Data records
━━━━━━━━━━━━━━━━━━━━

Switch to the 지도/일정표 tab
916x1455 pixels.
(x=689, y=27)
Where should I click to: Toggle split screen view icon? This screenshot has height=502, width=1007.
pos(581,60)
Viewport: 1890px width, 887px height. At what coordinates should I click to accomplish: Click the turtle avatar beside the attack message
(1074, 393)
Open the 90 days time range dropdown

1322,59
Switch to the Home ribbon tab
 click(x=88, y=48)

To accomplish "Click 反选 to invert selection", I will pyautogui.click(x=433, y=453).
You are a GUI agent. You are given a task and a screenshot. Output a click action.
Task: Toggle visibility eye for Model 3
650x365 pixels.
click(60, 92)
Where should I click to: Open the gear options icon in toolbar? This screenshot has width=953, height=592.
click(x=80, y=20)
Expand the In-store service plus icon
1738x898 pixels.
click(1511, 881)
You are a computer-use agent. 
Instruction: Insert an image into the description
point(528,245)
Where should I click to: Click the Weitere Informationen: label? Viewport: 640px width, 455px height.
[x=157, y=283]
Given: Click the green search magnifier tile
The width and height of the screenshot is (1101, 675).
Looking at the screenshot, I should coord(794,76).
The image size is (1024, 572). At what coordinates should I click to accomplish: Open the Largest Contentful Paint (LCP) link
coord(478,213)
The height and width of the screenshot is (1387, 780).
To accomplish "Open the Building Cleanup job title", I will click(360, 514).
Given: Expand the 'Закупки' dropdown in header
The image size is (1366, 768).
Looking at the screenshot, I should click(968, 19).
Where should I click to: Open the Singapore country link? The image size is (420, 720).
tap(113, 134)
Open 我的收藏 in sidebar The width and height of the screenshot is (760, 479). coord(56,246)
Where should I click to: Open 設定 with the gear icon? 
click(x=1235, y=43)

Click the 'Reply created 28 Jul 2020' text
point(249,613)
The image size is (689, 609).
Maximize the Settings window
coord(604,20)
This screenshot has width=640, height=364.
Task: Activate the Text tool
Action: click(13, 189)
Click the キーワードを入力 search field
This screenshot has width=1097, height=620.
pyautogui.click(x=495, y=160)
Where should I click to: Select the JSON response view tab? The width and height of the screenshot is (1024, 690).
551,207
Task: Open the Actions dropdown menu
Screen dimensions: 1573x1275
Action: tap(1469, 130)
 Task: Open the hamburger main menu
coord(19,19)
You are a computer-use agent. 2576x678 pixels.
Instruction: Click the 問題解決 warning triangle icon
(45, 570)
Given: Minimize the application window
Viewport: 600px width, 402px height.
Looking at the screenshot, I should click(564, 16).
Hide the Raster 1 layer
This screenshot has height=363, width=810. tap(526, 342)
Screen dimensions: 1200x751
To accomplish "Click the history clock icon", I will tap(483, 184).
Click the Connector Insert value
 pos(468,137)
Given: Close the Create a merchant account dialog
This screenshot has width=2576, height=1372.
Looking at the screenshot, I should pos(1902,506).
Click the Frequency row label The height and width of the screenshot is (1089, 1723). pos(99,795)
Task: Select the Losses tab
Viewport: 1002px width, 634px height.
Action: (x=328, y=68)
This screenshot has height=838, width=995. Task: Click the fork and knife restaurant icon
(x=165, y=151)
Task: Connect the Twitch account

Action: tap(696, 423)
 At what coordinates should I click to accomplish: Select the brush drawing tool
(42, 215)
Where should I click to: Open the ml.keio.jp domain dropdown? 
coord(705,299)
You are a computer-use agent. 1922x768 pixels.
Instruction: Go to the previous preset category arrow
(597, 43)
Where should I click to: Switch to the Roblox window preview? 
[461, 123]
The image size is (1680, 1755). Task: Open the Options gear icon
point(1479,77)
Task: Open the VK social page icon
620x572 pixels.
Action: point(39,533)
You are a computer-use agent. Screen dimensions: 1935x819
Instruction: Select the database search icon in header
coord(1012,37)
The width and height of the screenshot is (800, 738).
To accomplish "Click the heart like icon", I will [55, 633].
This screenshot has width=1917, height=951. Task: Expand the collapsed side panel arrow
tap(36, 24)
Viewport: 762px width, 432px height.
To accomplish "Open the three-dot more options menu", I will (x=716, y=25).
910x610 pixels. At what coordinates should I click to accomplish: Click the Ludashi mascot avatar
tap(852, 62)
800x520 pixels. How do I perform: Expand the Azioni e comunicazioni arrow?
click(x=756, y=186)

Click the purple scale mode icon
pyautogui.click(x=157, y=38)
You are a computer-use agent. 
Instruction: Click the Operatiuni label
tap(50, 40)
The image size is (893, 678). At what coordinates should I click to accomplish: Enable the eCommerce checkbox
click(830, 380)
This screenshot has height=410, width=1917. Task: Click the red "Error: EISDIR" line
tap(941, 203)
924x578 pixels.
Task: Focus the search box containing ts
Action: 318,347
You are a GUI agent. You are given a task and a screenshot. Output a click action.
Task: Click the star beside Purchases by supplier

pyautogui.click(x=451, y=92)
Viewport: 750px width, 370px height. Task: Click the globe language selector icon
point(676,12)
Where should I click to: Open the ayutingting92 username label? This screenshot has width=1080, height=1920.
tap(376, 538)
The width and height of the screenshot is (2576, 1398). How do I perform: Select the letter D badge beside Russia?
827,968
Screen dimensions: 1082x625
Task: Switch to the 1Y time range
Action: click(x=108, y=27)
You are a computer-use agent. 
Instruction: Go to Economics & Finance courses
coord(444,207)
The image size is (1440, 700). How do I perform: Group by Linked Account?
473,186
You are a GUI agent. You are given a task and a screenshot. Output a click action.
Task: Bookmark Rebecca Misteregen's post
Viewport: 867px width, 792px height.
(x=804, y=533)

━━━━━━━━━━━━━━━━━━━━

→ Problem details: Whatever appears in the data above is to be set down exactly.

→ Exercise solution:
Switch to the 지도/일정표 tab
916x1455 pixels.
(x=689, y=27)
Where should I click to: Toggle split screen view icon? This screenshot has height=502, width=1007.
pos(581,60)
Viewport: 1890px width, 887px height. At what coordinates should I click to accomplish: Click the turtle avatar beside the attack message
(1074, 393)
Open the 90 days time range dropdown

1322,59
Switch to the Home ribbon tab
 click(x=88, y=48)

To accomplish "Click 反选 to invert selection", I will pyautogui.click(x=433, y=453).
You are a GUI agent. You are given a task and a screenshot. Output a click action.
Task: Toggle visibility eye for Model 3
650x365 pixels.
click(60, 92)
Where should I click to: Open the gear options icon in toolbar? This screenshot has width=953, height=592.
click(x=80, y=20)
Expand the In-store service plus icon
1738x898 pixels.
click(1511, 881)
You are a computer-use agent. 
Instruction: Insert an image into the description
point(528,245)
Where should I click to: Click the Weitere Informationen: label? Viewport: 640px width, 455px height.
[x=157, y=283]
Given: Click the green search magnifier tile
The width and height of the screenshot is (1101, 675).
Looking at the screenshot, I should coord(794,76).
The image size is (1024, 572). At what coordinates should I click to accomplish: Open the Largest Contentful Paint (LCP) link
coord(478,213)
The height and width of the screenshot is (1387, 780).
To accomplish "Open the Building Cleanup job title", I will click(360, 514).
Given: Expand the 'Закупки' dropdown in header
The image size is (1366, 768).
Looking at the screenshot, I should click(968, 19).
Where should I click to: Open the Singapore country link? The image size is (420, 720).
tap(113, 134)
Open 我的收藏 in sidebar The width and height of the screenshot is (760, 479). coord(56,246)
Where should I click to: Open 設定 with the gear icon? 
click(x=1235, y=43)

Click the 'Reply created 28 Jul 2020' text
point(249,613)
The image size is (689, 609).
Maximize the Settings window
coord(604,20)
This screenshot has width=640, height=364.
Task: Activate the Text tool
Action: click(13, 189)
Click the キーワードを入力 search field
This screenshot has width=1097, height=620.
pyautogui.click(x=495, y=160)
Where should I click to: Select the JSON response view tab? The width and height of the screenshot is (1024, 690).
551,207
Task: Open the Actions dropdown menu
Screen dimensions: 1573x1275
Action: tap(1469, 130)
 Task: Open the hamburger main menu
coord(19,19)
You are a computer-use agent. 2576x678 pixels.
Instruction: Click the 問題解決 warning triangle icon
(45, 570)
Given: Minimize the application window
Viewport: 600px width, 402px height.
Looking at the screenshot, I should click(564, 16).
Hide the Raster 1 layer
This screenshot has height=363, width=810. tap(526, 342)
Screen dimensions: 1200x751
To accomplish "Click the history clock icon", I will tap(483, 184).
Click the Connector Insert value
 pos(468,137)
Given: Close the Create a merchant account dialog
This screenshot has width=2576, height=1372.
Looking at the screenshot, I should pos(1902,506).
Click the Frequency row label The height and width of the screenshot is (1089, 1723). pos(99,795)
Task: Select the Losses tab
Viewport: 1002px width, 634px height.
Action: (x=328, y=68)
This screenshot has height=838, width=995. Task: Click the fork and knife restaurant icon
(x=165, y=151)
Task: Connect the Twitch account

Action: tap(696, 423)
 At what coordinates should I click to accomplish: Select the brush drawing tool
(42, 215)
Where should I click to: Open the ml.keio.jp domain dropdown? 
coord(705,299)
You are a computer-use agent. 1922x768 pixels.
Instruction: Go to the previous preset category arrow
(597, 43)
Where should I click to: Switch to the Roblox window preview? 
[461, 123]
The image size is (1680, 1755). Task: Open the Options gear icon
point(1479,77)
Task: Open the VK social page icon
620x572 pixels.
Action: point(39,533)
You are a computer-use agent. Screen dimensions: 1935x819
Instruction: Select the database search icon in header
coord(1012,37)
The width and height of the screenshot is (800, 738).
To accomplish "Click the heart like icon", I will [55, 633].
This screenshot has width=1917, height=951. Task: Expand the collapsed side panel arrow
tap(36, 24)
Viewport: 762px width, 432px height.
To accomplish "Open the three-dot more options menu", I will (x=716, y=25).
910x610 pixels. At what coordinates should I click to accomplish: Click the Ludashi mascot avatar
tap(852, 62)
800x520 pixels. How do I perform: Expand the Azioni e comunicazioni arrow?
click(x=756, y=186)

Click the purple scale mode icon
pyautogui.click(x=157, y=38)
You are a computer-use agent. 
Instruction: Click the Operatiuni label
tap(50, 40)
The image size is (893, 678). At what coordinates should I click to accomplish: Enable the eCommerce checkbox
click(830, 380)
This screenshot has height=410, width=1917. Task: Click the red "Error: EISDIR" line
tap(941, 203)
924x578 pixels.
Task: Focus the search box containing ts
Action: 318,347
You are a GUI agent. You are given a task and a screenshot. Output a click action.
Task: Click the star beside Purchases by supplier

pyautogui.click(x=451, y=92)
Viewport: 750px width, 370px height. Task: Click the globe language selector icon
point(676,12)
Where should I click to: Open the ayutingting92 username label? This screenshot has width=1080, height=1920.
tap(376, 538)
The width and height of the screenshot is (2576, 1398). How do I perform: Select the letter D badge beside Russia?
827,968
Screen dimensions: 1082x625
Task: Switch to the 1Y time range
Action: click(x=108, y=27)
You are a computer-use agent. 
Instruction: Go to Economics & Finance courses
coord(444,207)
The image size is (1440, 700). How do I perform: Group by Linked Account?
473,186
You are a GUI agent. You are given a task and a screenshot. Output a click action.
Task: Bookmark Rebecca Misteregen's post
Viewport: 867px width, 792px height.
(x=804, y=533)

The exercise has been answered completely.